I don't understand the need for the new GCNPreRaFixups pass. Isn't this exactly what TwoAddressInstruction does, when it calls the target's convertToThreeAddress?

arsenm added inline comments.Jan 21 2022, 8:20 AM
llvm/lib/Target/AMDGPU/SIInstrInfo.cpp
8295–8299

This is all static information, so can't you just set earlyclobber on the operand definition?

I don't understand the need for the new GCNPreRaFixups pass. Isn't this exactly what TwoAddressInstruction does, when it calls the target's convertToThreeAddress?

A call to convertToThreeAddress is an optimization and not guaranteed as far as I understand.

llvm/lib/Target/AMDGPU/SIInstrInfo.cpp
8295–8299

Making it always earlyclobber will result in massive regressions. This patch either ties operands or uses earlyclobber depending on uses, checking if source is still needed or not.

foad added a comment.Jan 21 2022, 9:39 AM

I don't understand the need for the new GCNPreRaFixups pass. Isn't this exactly what TwoAddressInstruction does, when it calls the target's convertToThreeAddress?

A call to convertToThreeAddress is an optimization and not guaranteed as far as I understand.

I would suggest instruction selecting to the version with tied operands, and then letting TwoAddressInstruction decide whether to call your convertToThreeAddress, which would convert it to the earlyclobber form.

I don't understand the need for the new GCNPreRaFixups pass. Isn't this exactly what TwoAddressInstruction does, when it calls the target's convertToThreeAddress?

A call to convertToThreeAddress is an optimization and not guaranteed as far as I understand.

I would suggest instruction selecting to the version with tied operands, and then letting TwoAddressInstruction decide whether to call your convertToThreeAddress, which would convert it to the earlyclobber form.

So that would mean 4 pseudos for each instruction? 2 different versions for accvgpr vs vccvgpr by 2 variants with tied operands vs earlyclobber?
I cannot really do this trick with tied operand at/after selection, it got malformed after operand folding.

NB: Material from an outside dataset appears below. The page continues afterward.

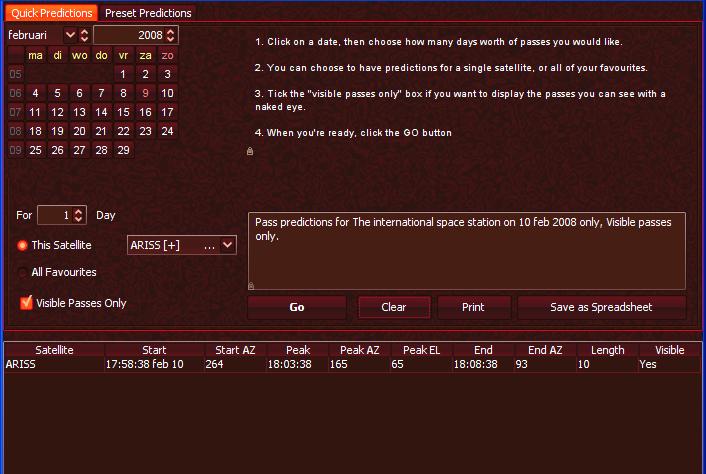Open the Quick Predictions tab
The image size is (706, 474).
click(x=52, y=13)
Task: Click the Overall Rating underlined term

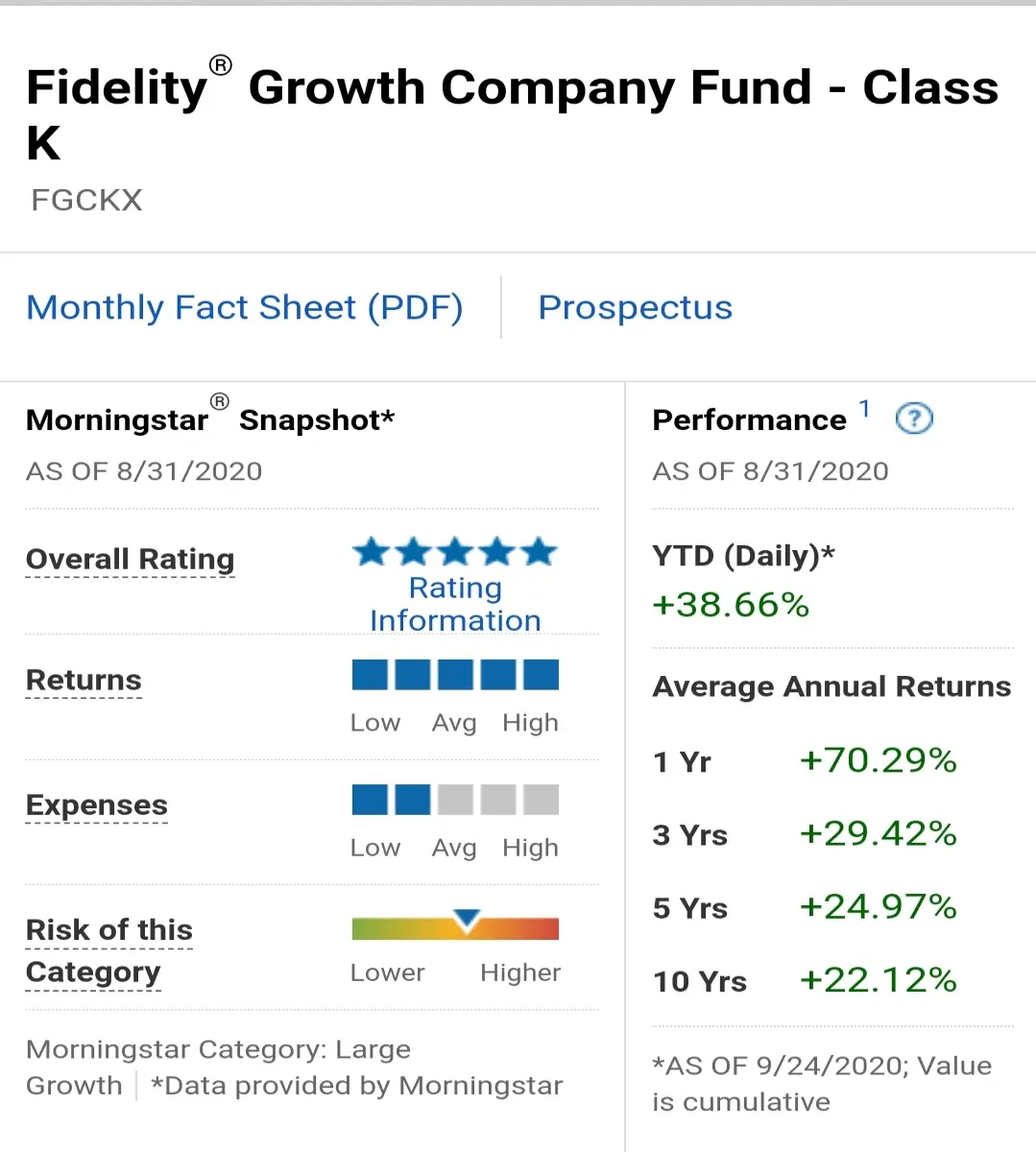Action: (131, 559)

rampitec planned changes to this revision.Jan 21 2022, 1:44 PM

I would suggest instruction selecting to the version with tied operands, and then letting TwoAddressInstruction decide whether to call your convertToThreeAddress, which would convert it to the earlyclobber form.

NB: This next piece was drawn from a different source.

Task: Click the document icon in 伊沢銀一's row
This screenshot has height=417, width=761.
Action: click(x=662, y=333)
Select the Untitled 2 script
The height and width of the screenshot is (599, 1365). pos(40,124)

So that would mean 4 pseudos for each instruction? 2 different versions for accvgpr vs vccvgpr by 2 variants with tied operands vs earlyclobber?
I cannot really do this trick with tied operand at/after selection, it got malformed after operand folding.

OK, that seems to be working in principle.

rampitec updated this revision to Diff 402125.Jan 21 2022, 3:44 PM

Changed to duplicate instruction definitions and use two-address pass.

A followup patch to validate operand constraints in asm also needed.

rampitec marked an inline comment as done.Jan 21 2022, 4:55 PM
foad added a comment.Jan 24 2022, 1:03 AM

Thanks. No further comments from me!

arsenm accepted this revision.Jan 26 2022, 2:40 PM
arsenm added inline comments.
llvm/lib/Target/AMDGPU/VOP3PInstructions.td
391

Probably should add a comment explaining how the real restriction is less strict than earlyclobber/tied imply

This revision is now accepted and ready to land.Jan 26 2022, 2:40 PM
rampitec updated this revision to Diff 403414.Jan 26 2022, 2:49 PM
rampitec marked an inline comment as done.

Expanded NoDstOverlap comment.

This revision was landed with ongoing or failed builds.Jan 26 2022, 2:51 PM
This revision was automatically updated to reflect the committed changes.